[REBOL] R: Re: Help on parsing
From: gchillemi:aliceposta:it at: 14-Mar-2004 9:36
> > 1) "KW1 555 <br> KW1 333 KW2 444 <br>"
> > 2) "KW1 555 KW2 666 <br> KW2 444 <br>"
> > I need to extract the value of KW1 and KW2 , or KW1 itself.
> ^ value?
The whole problem is to parse a page and its addresses with phone and fax
I may have an input string formed in this way:
UNUSEFULL-TEXT name-prefix-keyword(type 1 or type2) NAME address-keyword
ADDRESS-DATA one or more of telephone-prefix-keyword TELEPHONE-NUM
zero or more of "-" fax-prefix-keyword FAX-NUM and finally
The whole sequence repeats until the end of page is reached.
So, let me extend the strings of the previous message:
KW1 555 <br> KW1 333 KW2 444 <br>
KW1 555 KW2 666 <br> KW2 444 <br>
KW1 = "Tel.:"
KW2 = "Fax."
Let's use the new information.
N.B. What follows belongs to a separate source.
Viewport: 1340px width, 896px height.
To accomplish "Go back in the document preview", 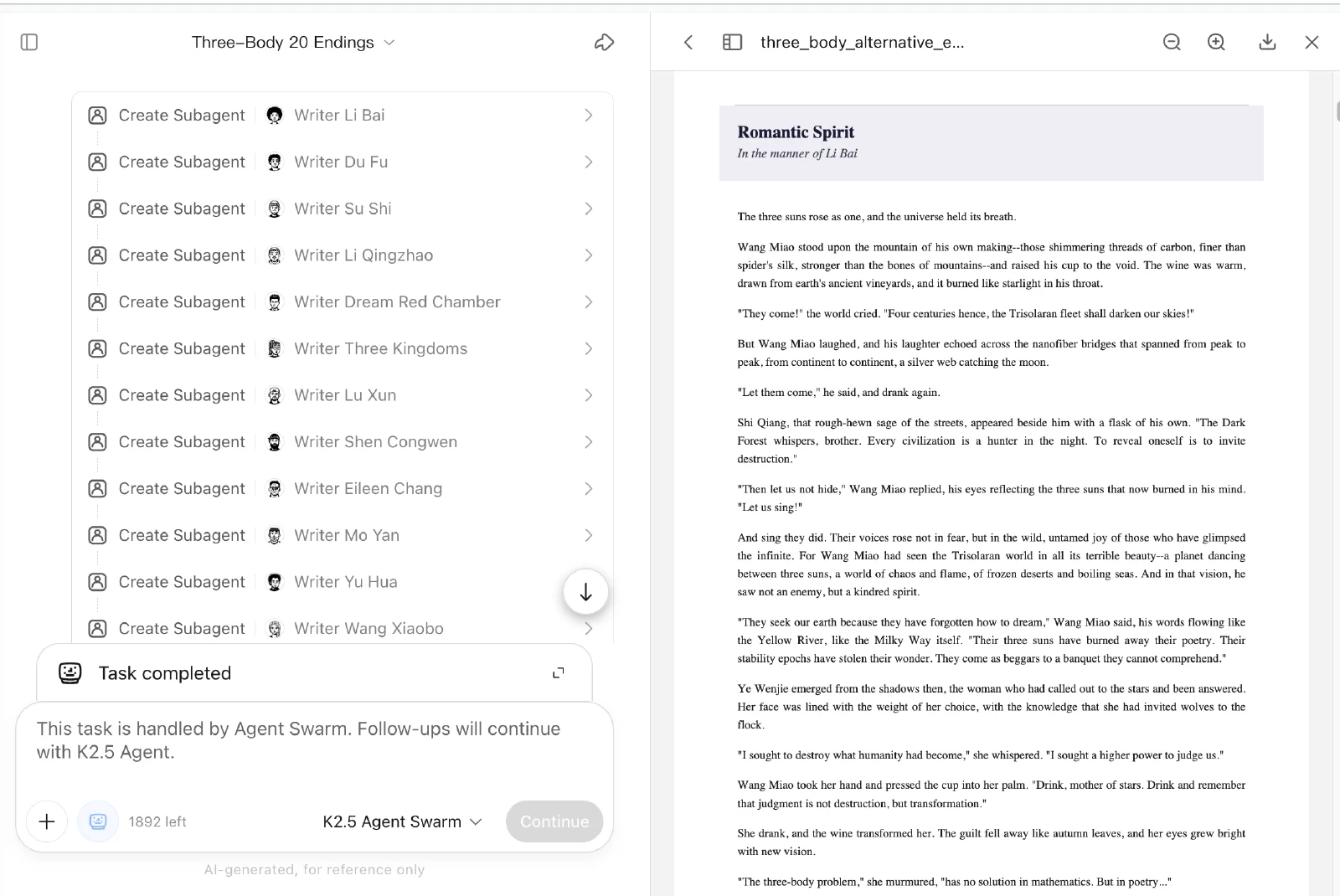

The 2 ways the address block could appear
1) "name-Keyword NAME-VALUE unusefulltext address-keyword ADDRESS-VALUE <BR>
unusefulltext Tel.: NNNN NNNNNNNN <BR>"
2) "name-Keyword NAME-VALUE unusefulltext address-keyword ADDRESS-VALUE <br>
unusefulltext Tel.: NNNN NNNNNNNN - Fax.: NNNN NNNNNNN <BR>"
Note that the sequence of "N" mean: 3 or more numbers to undefined number of
If I parse the following text...
--- TEXT TO PARSE ---
name-Keyword NAME-VALUE unusefulltext address-keyword ADDRESS-VALUE <BR>
unusefulltext Tel.: NNNN NNNNNNNN <BR>
name-Keyword NAME-VALUE unusefulltext address-keyword ADDRESS-VALUE <br>
unusefulltext Tel.: NNNN NNNNNNNN - Fax.: NNNN NNNNNNN <BR>
--- END TEXT TO PARSE ---
.....Using a logic like this:
> ;;; a recursive parse rule to copy the value from an unknown number of
> ;;; consecutive "KW value" pairs in a string
> ;;; possibaly separated with <br>
> rule: [
> "KW" ["1 " | "2 "] ; what the parser needs to reconize
> copy result integer! ; may not be integer in real case
> (append store result) ; store/use result immediatly
> opt <br> ; there might be a trailing <br>
> opt rule ; there might be another KW to reconize
What prevents the sequence from going to the next address block ?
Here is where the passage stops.